I have this morning received a call
from a 'Lawrence', one of the myriad number of interns employed by
Sharon, who seemed to be under the impression I was scheduled for an
audition this morning. I dislike when agents schedule you to do
something and don't tell you. It makes turning up difficult.
As an actor, and I don't know about
other actors but I find this to be the case, I need time to think and
consider how I will approach any part. For the role of 'man eating
toast' in the Rowntree Jam commercial, for example, I spent a week
eating nothing but toast. While doing this, I considered what sort of
man I was. Was I married? Was I a professional man or one of the
workers? How did I relate to my friends? What car did I drive? What
was my relationship to my Mother like? How did I react when the cuts
to live theatre in the provinces were announced? All these things
were, to me, vital if I was to cram in as much pathos, character and
meaning as Rowntree has crammed in real apricots.
You may think a lot of this work is
wasted; oh no, I reply, waving a correcting but none-the-less stern
finger in your direction, it is a vital and living necessity that I
portray something like this to the best I can, breathing in realism
to every gesture, conveying the meaning of life to this man to the
wider public through the medium of eating toast. They would know his
joy, his pain, his very soul, exposed for all to see and savour, the
essence of the human condition. Through this medium, and using me as
a conduit, he would be revealed to the world.
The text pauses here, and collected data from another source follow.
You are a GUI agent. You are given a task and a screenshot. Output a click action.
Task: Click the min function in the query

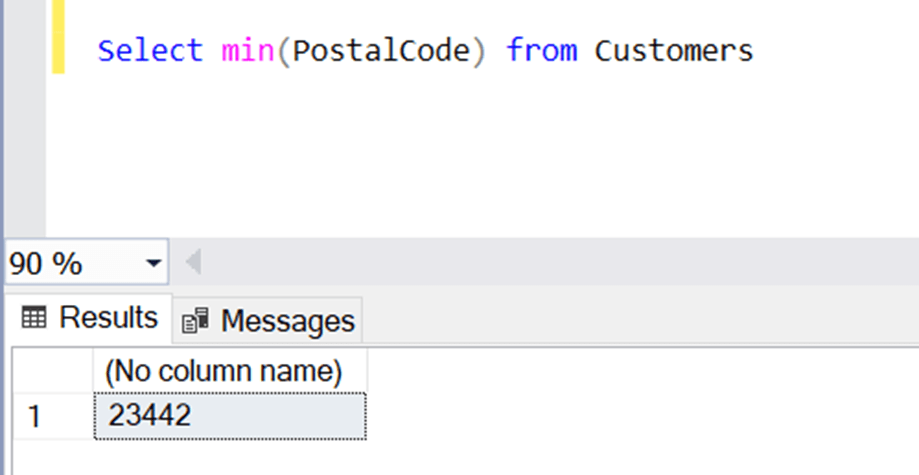tap(248, 50)
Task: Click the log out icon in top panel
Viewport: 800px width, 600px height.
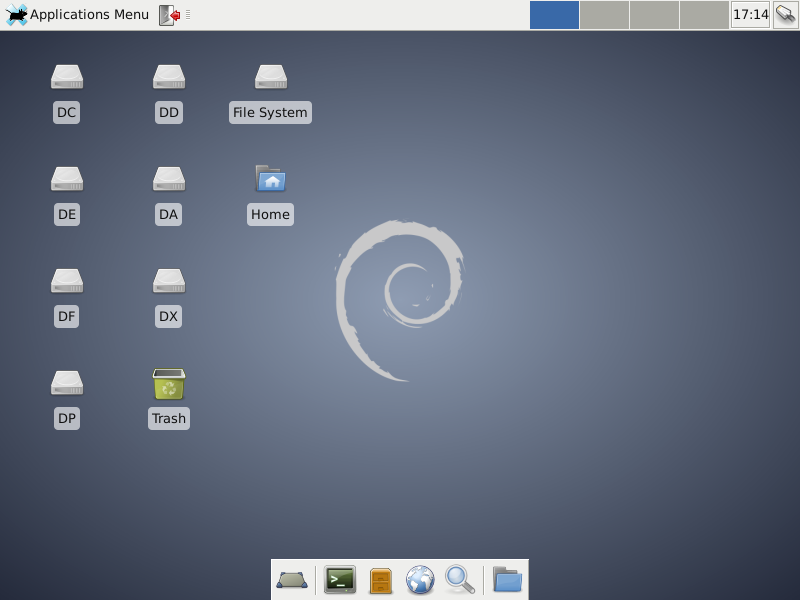Action: pos(170,15)
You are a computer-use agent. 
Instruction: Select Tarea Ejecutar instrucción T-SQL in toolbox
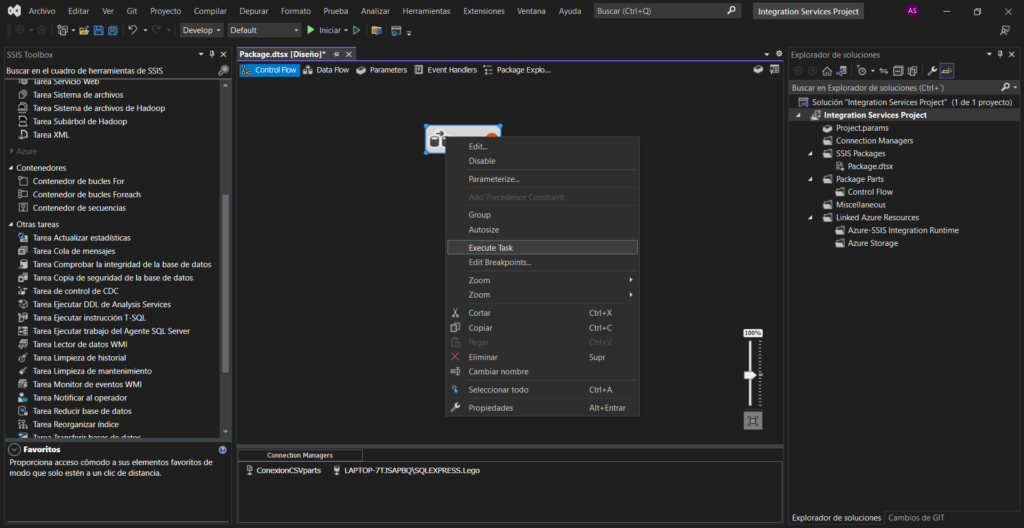tap(89, 317)
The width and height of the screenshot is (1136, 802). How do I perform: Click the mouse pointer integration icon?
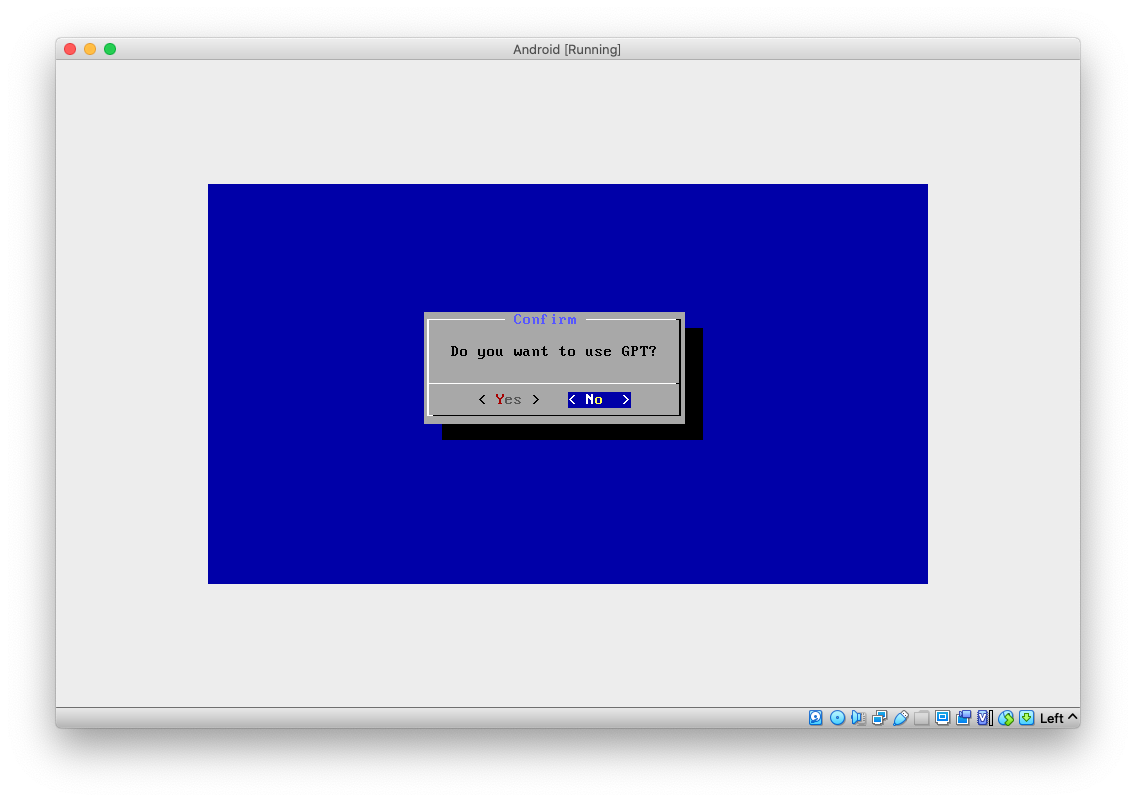click(x=1005, y=717)
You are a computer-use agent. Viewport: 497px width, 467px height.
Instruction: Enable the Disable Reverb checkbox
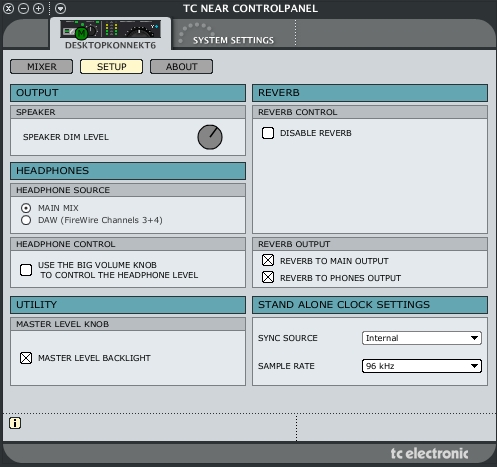pos(268,133)
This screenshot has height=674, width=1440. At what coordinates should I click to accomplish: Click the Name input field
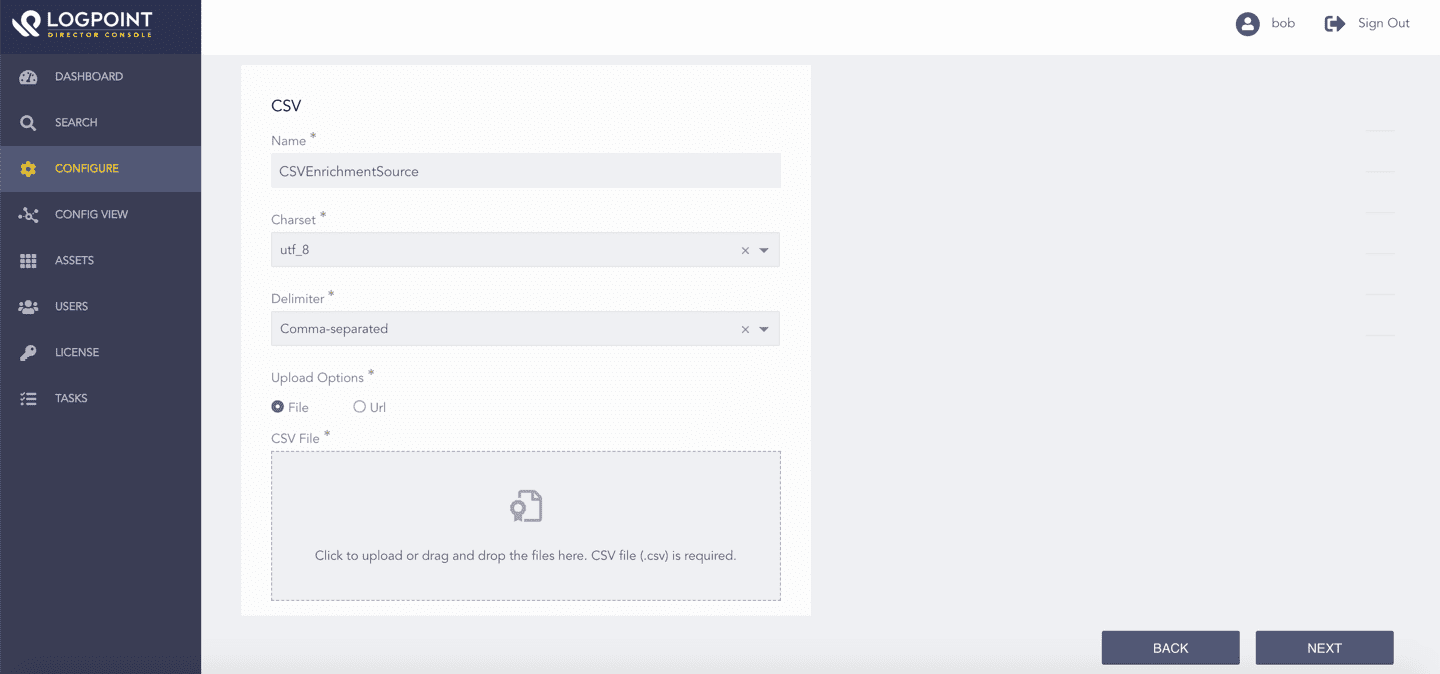(525, 171)
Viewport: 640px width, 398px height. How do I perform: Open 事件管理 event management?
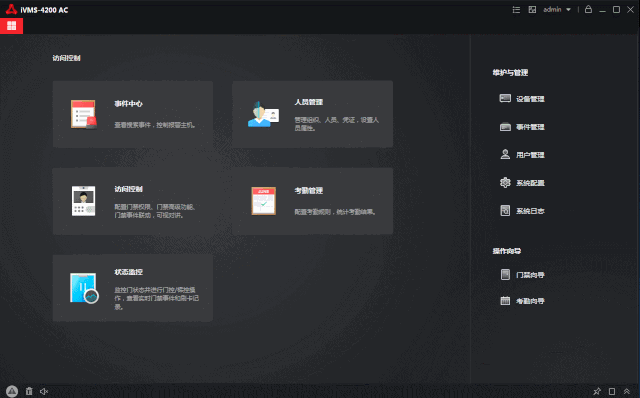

I attended this particular audition
with a 108-page dossier of information on the man, his likes for
Chopin and the Chemical Brothers, his passion for Bolton Wanderers,
the hidden rage which lies behind all unharnessed talent. The
director, who couldn't have been older that seven, tossed my
information to one side 'You're only here to eat some toast' he said,
not realising he'd missed out on my accounts of the man's jury
service where he always thought an innocent man had gone to prison,
completely negating the tale of the trouble he'd had with local kids
trampling over his tomatoes and the ineffectual response of the local
Police. The trials and tribulations of his planning permission
application for that new patio. He missed all that. “Just eat the
bloody toast, McPhereson” said the prepubescent plebe, and eat I
jolly well did. Of course, my diet of six loaves of bread every two
hours for a fortnight had given me something of a wheat intolerance,
but I soldiered on. I tried to imagine I was one of our brave lads
during the first world war, trapped in a filthy trench, facing the
Somme and the Germans, knowing their new machine gun was waiting to
launch the bullet which would end my life. Only replacing the
Germans, the Somme and the gun with some toast and the prospect of
slight indigestion.
In all my research I had forgotten to
actually decide which sort of jam this man would prefer. I was
shocked to find I had been dished up raspberry. “Raspberry?” I
pondered, incredulously. “This man would not eat raspberry! He is a
strawberry man. Strawberry is his perchant, his raison d'etre. His
toast camouflage.” A heated argument ensued in which I stated that
to do this character credit and give him any credibility at all, it
would have to be strawberry or the whole thing would fall down and
the whole of Britain would be laughing at our incompetence and
unrealistic portrayal, and he put his point that I either did it or
piss off.
I ate the jam, but with every mouthful
I slowly and surely sank into a deep and loathful mire of despair.
They never called me back.
Lawrence seemed insistent that I had
been told but checking my diary I found nothing to indicate such an
engagement. Apparently I was to be a henchman in the new Bond film
'Snookerhips'. Or at least audition for one.